Sabtu, 25 April 2009

Pernyataan KH Ahmad Rifa'i Kepada Penghulu

Pernikahan adalah sesuatu yang sakral, suci dan bernilai ibadah. Oleh sebab itu, menjalankan pernikahan haruslah mengetahui tata cara serta syarat rukunnya terlebih dahulu, tanpanya maka pernikahan tersebut tidak sah,jika ternyata dalam prakteknya sesuai dengan ajaran Nabi ( syarat dan rukunnya terpenuhi ) maka pelaksanaan pernikahan tersebut hukumnya Haram yang dalam bahasa KH Ahmad Rifa'i disebut Haram Syuru'.Anehnya sang penghulu yang nota benenya adalah para Sarjana Syariahpun terkesan asal-asalan dalam menikahkannya terutama yang menyangkut masalah penetapan saksi yang disyaratkan Adil sebagaimana sabda Nabi :" La Nikaha Illa Bi waliyyin wa Syahidaiyil aadil ( tidak sah nikahnya kecuali dengan wali dan dua saksi yang adil ). Dengan alasan harus menikahkan di banyak tempat, maka sang petugas inipun kadang tidak mengindahkan lagi aturan-aturan Hukum Islam. Padahal seorang ulama' kharismatik Abad XIX KH Ahmad Rifa'i telah menyampaikan kritiknya yang cukup tajam kepada para Qadhi atapun penghulu dalam Kitab Tabyiinal Ishlah, beliau berkata dengan sangat lantang."

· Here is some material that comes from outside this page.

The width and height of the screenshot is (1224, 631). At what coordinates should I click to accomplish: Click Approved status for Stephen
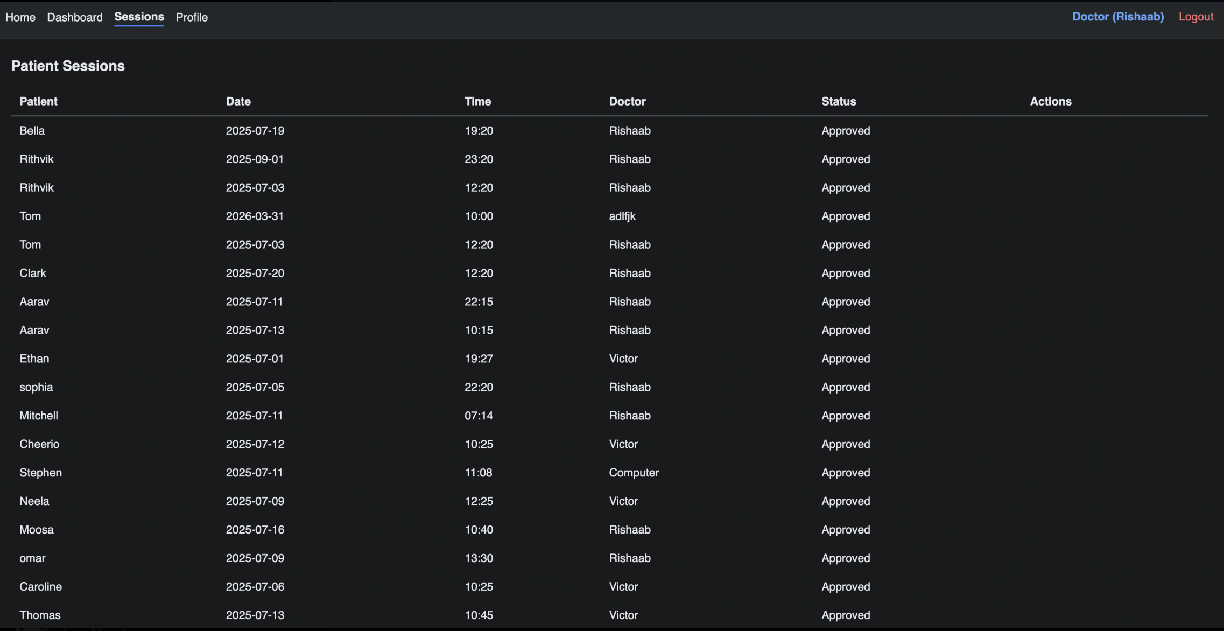845,473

Patut dadi ghalib tumiba ing haram           #    wong dadi qadhi nasaraken ing ngawam


nikahaken bebathalan salah paham            #    iku sabab amrih ing arto dawam


Cita-citane mung arto kang di hajat           #   nikahaken tan mikir pepek syarat


ketungkul kelawan dunyo luwih kahimmat #   ikulah lakune qadhi kang wus ngadat


Kritikan ini disampaikan beliau 1,5 Abad yang lalu, namun ternyata masih sangat relevan dengan kondisi zaman sekarang, yang kenyataannya para Qadhi (baca : Penghulu ) hanya mengejar uang dan amplop semata, tanpa mengindahkan hukum-hukum syar'i yang berlaku dan tak memperdulikan sama sekali apakah nikahnya sah ataukah bathal.


Di Negara Indonesia, praktek pernikahan menjadi ajang untuk memperkaya diri bagi sebagian orang, baik itu RT, RW maupun Penghulunya. Pungutan-pungutan liar yang terjadi membuat biaya pernikahan menjadi sangat mahal dan mencekik leher bagi golongan ekonomi lemah. Tarif yang dikenakan berkisar antara 500.000 hingga 1.000.000, dan itu harus dibayarkan di muka, kalau tidak maka sang penghulu tidak akan mau datang untuk menikahkannya. hal ini mendapat kecaman dengan sangat pedas dari Guru besar warga Rifaiyyah tersebut. bahkan beliau dengan sangat tegas mengatakan Haram mengambil upah aqad nikah yang dilakukan oleh para penghulu. Beliau berkata ." Wa yahrumu 'alal haakimi tholabul ujroti 'ala 'aqdinnikaahi, wa yajuzu qobuluhu min ghairi tholabin."( haram hukumnyaatas hakim, mengambil upah atas pelaksanaan aqad nikah, dan boleh menerimanya apabila tanpa meminta ).


Pernyataan beliau ini sangat jelas, bahwa HARAM meminta upah atau menentukan biaya pernikahan atau pasang tarif untuk pelaksanaan akad nikah, namun boleh menerimanya seandainya diberi tanpa harus memintanya. Sementara itu, jika sang hakim atau qadhi atau penghulu menetapkan biaya nikah yang telah jelas keharamannya maka ia telah jatuh ke dalam lubang kefasikan. nah, bagaimana mungkin sah nikahnya seseorang, bila yang menikahkan sendiri adalah orang fasiik..???? Berhati-hatilah



Wallahu A'lam

2 komentar:

  1. Saya pikir kita harus lebih arif dalam menghukumi seseorang, karena yang menikahkan seseorang itu bukan penghulu tapi walinya. Rasul bersabda : orang yang mencela seorang yang telah beriman adalah orang fasik. Jangan-jangan tuduhan itu kembali kepada orang yang menuduhnya.

    BalasHapus
  2. Menyampaikan hukum dengan mencela itu berbeda mas broo.Yang menikahkan memang walinya, itu sepakat. yang dibahas dalam artikel diatas adalah ketika wali nikah itu diwakilkan kepada hakim.lagi pula titik pembahasan diatas adalah keharaman meminta upah atau mennetukan tarif bagi si hakim/penghulu.